#### Exercise directions:
Return each line of the entries that holds the string "agent".

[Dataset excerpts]
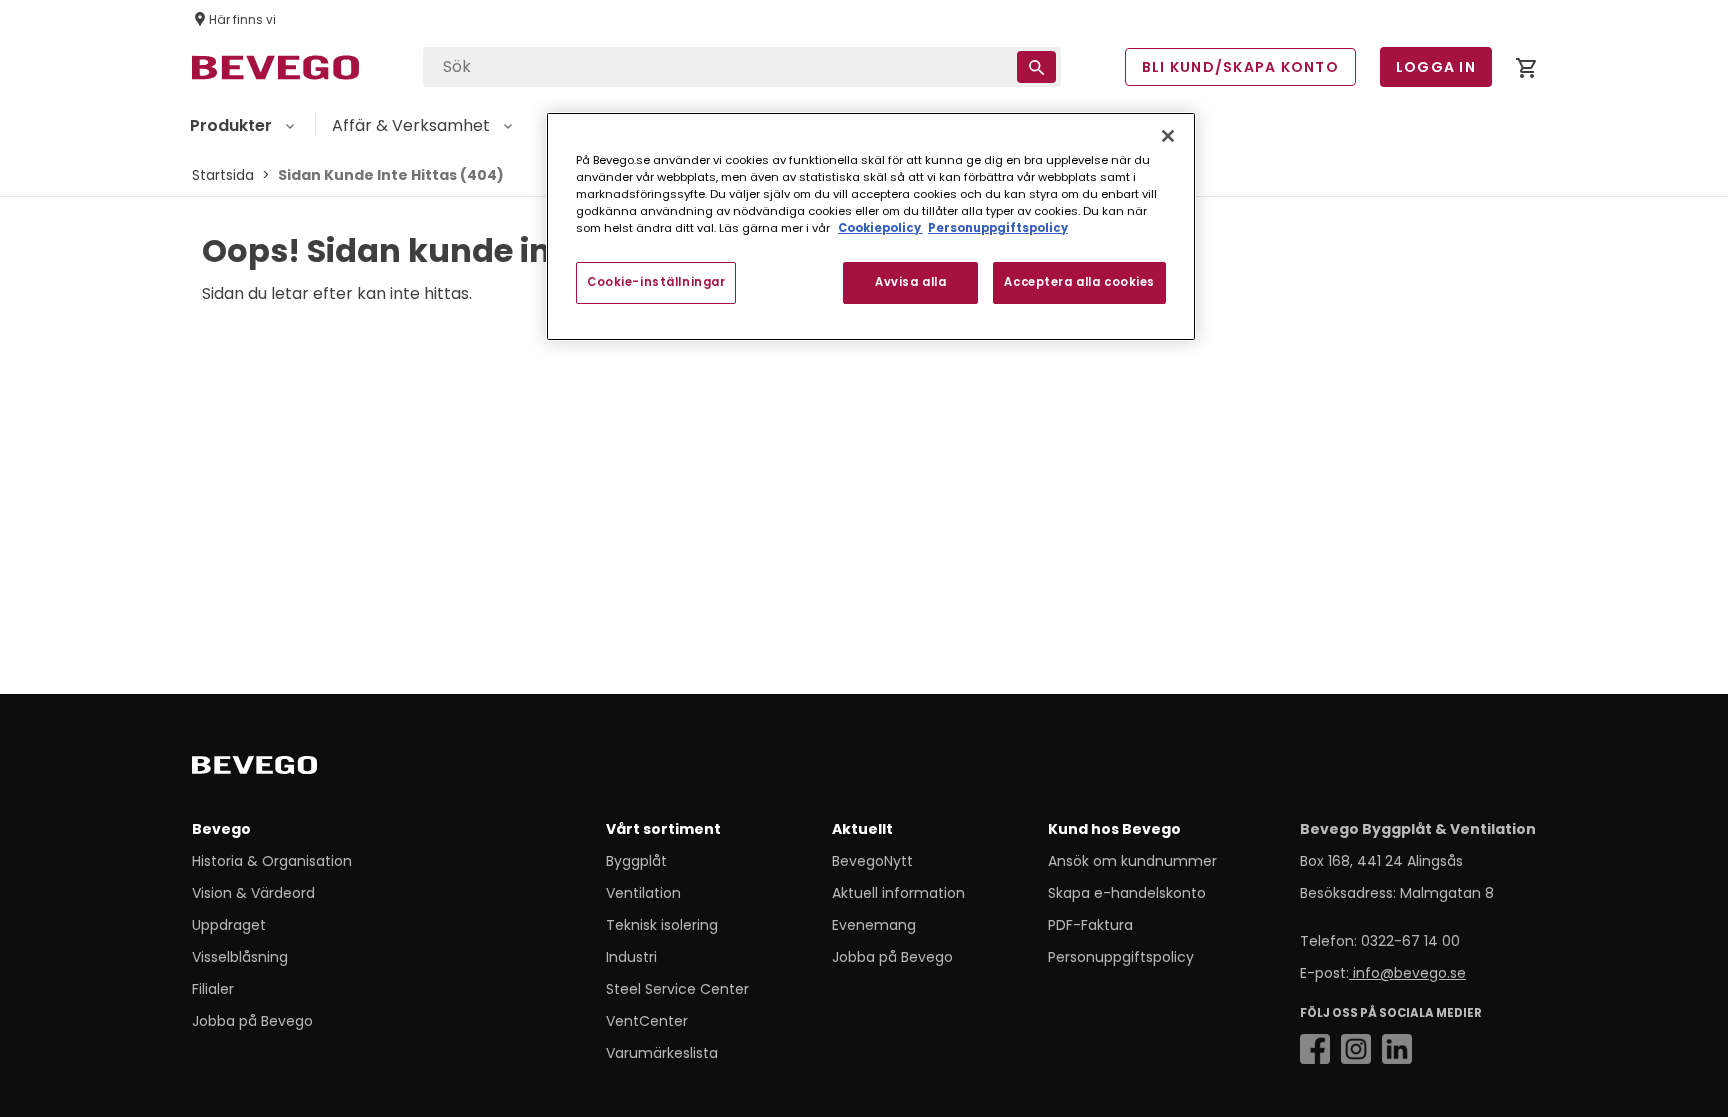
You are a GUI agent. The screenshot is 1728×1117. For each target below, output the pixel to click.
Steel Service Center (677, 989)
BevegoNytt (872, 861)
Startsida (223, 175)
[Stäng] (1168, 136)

...

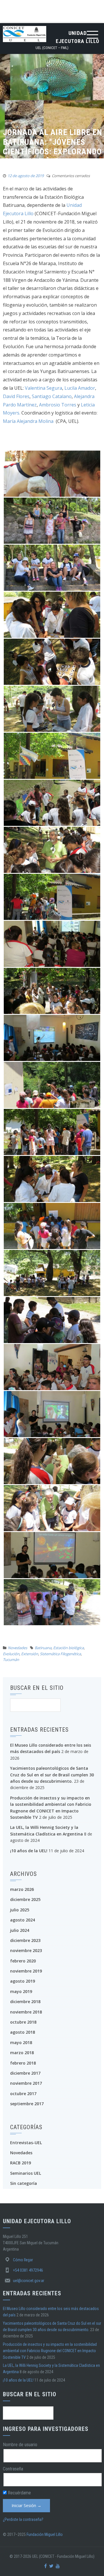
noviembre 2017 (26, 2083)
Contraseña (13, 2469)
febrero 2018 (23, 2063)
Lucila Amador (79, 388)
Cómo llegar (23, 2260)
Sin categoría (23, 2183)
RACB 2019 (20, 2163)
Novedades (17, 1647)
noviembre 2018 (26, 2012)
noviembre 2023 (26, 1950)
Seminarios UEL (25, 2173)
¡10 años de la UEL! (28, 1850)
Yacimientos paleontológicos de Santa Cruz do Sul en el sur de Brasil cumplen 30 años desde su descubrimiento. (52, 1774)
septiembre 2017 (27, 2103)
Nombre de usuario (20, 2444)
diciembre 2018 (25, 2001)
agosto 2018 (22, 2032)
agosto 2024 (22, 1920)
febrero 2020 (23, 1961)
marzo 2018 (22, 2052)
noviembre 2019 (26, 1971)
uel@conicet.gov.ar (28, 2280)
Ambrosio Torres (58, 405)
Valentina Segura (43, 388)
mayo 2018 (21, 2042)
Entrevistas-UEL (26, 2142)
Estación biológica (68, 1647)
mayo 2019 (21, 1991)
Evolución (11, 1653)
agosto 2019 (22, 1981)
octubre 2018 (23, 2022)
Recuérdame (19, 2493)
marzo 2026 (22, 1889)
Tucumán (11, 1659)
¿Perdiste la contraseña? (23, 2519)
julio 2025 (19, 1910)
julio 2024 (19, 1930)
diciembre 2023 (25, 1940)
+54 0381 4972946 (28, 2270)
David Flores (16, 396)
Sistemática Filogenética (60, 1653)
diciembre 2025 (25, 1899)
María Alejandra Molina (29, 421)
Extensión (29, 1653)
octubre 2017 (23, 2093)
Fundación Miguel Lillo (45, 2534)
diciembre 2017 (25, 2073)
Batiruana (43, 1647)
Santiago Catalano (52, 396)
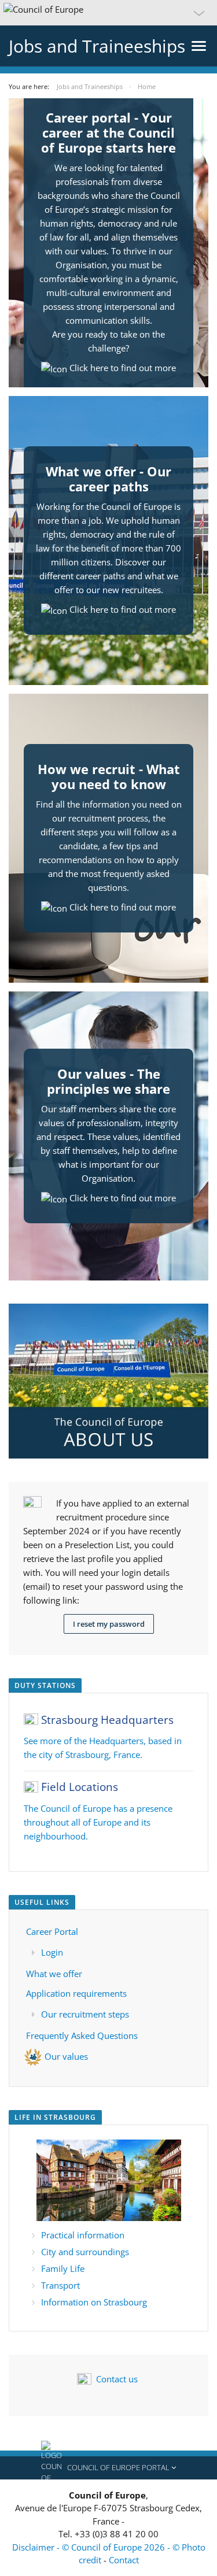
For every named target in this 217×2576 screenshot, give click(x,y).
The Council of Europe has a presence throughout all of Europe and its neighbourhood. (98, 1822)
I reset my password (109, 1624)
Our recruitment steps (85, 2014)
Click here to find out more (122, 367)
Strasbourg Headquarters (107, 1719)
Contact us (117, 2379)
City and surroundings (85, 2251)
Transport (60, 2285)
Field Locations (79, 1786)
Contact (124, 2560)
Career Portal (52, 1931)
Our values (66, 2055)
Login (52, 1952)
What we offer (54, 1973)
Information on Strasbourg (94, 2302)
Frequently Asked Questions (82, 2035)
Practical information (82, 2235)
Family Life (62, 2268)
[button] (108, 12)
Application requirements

* * *

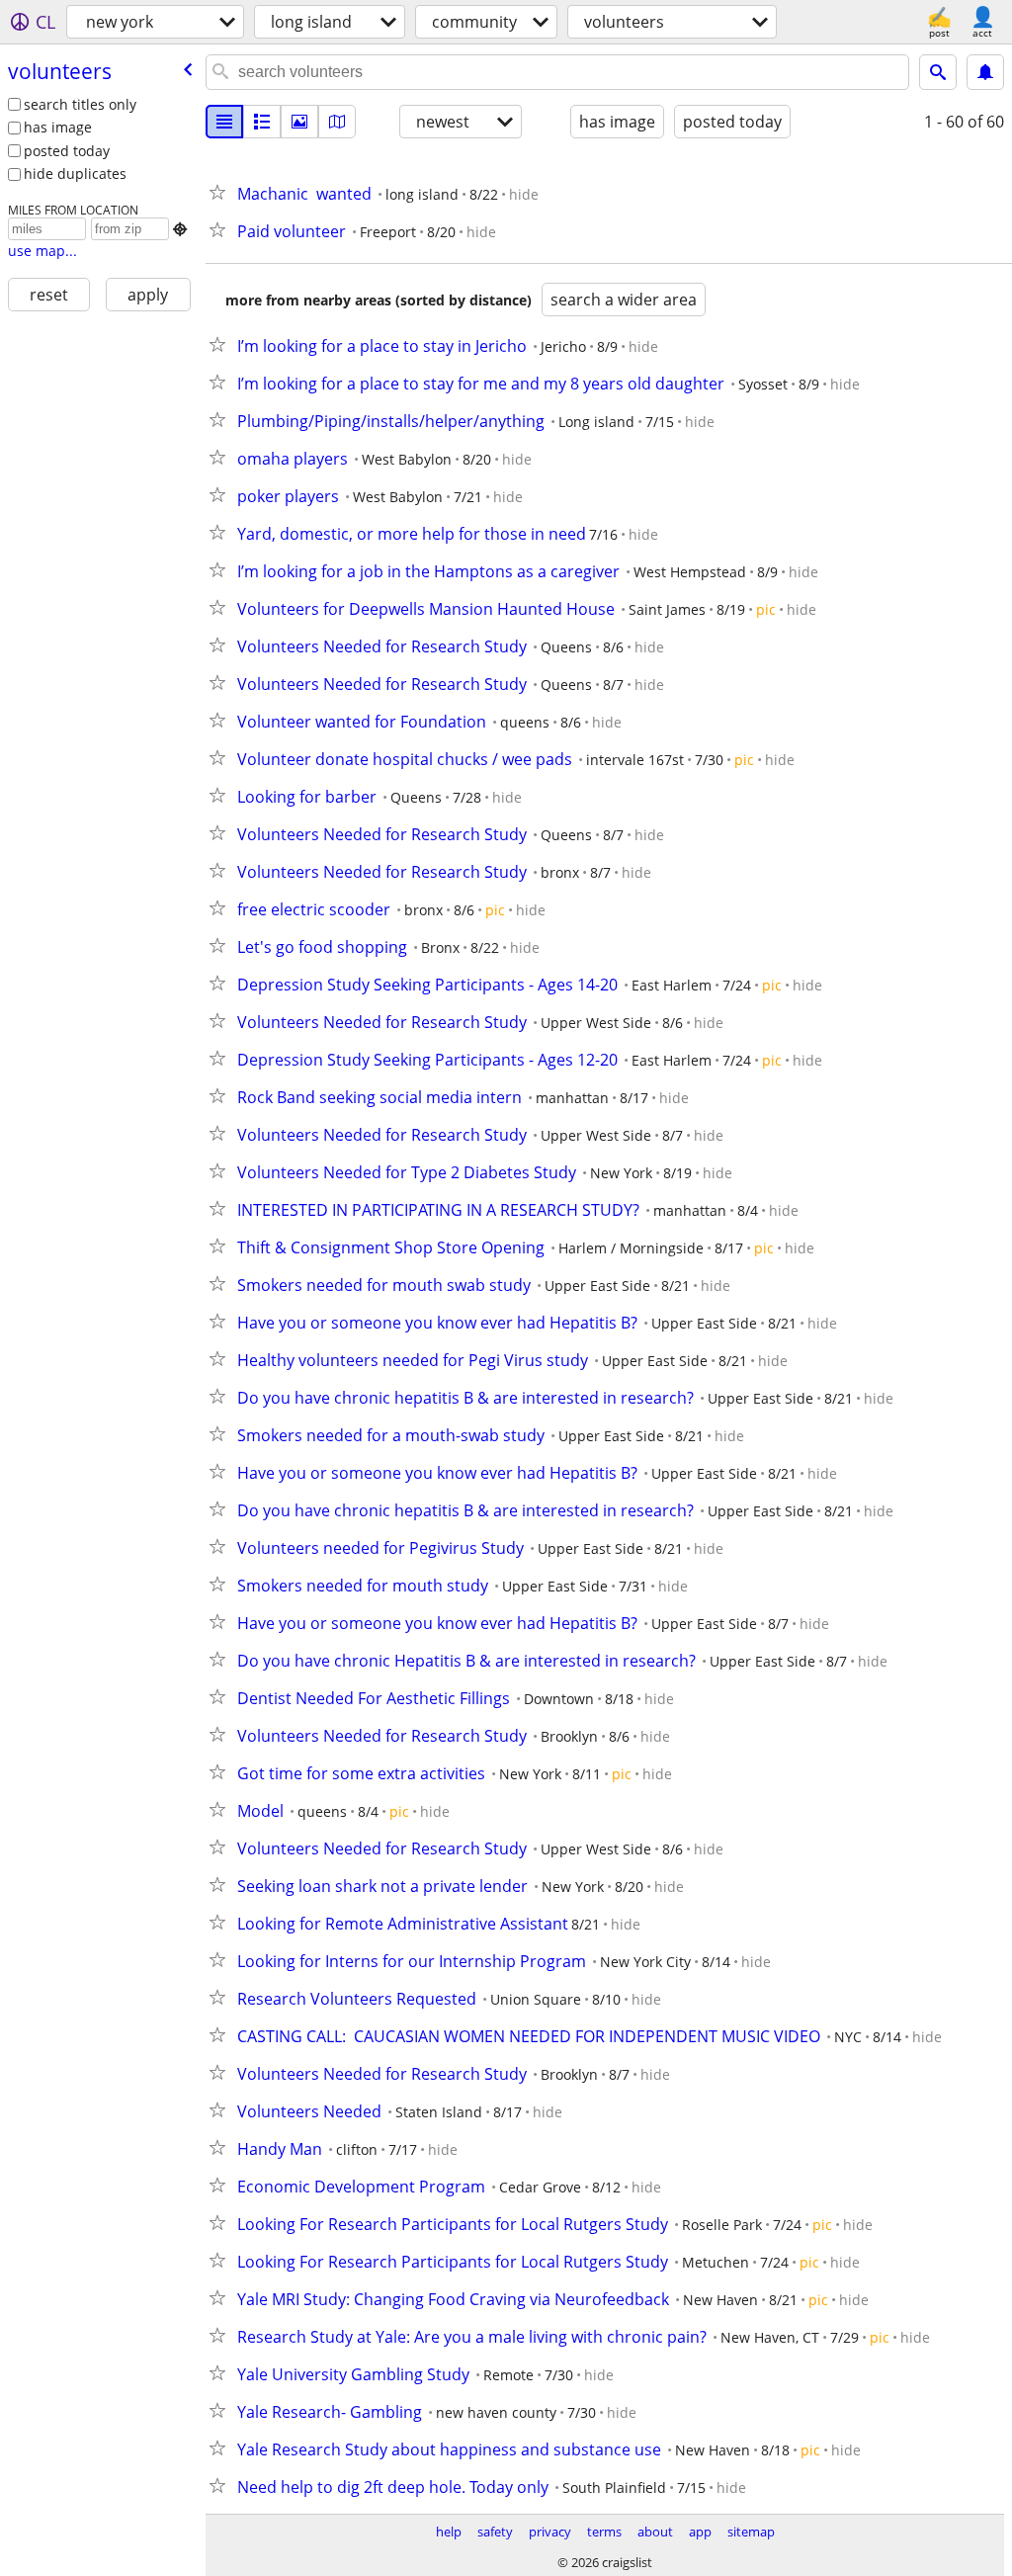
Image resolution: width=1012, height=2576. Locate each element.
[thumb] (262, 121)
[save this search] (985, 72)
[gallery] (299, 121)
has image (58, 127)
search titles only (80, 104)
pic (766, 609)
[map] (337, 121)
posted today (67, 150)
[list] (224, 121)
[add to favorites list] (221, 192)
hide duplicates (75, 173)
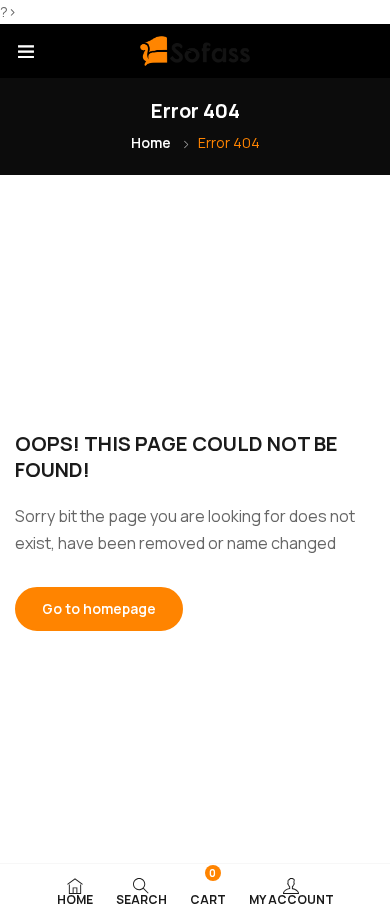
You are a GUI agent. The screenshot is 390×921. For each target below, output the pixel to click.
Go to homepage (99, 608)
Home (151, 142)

#### Response box:
You are a GUI agent. The screenshot is 1728×1117. For each target below, output the pixel to click.
You are a GUI agent. The screenshot is 390×921. For each target below, output the pixel to click.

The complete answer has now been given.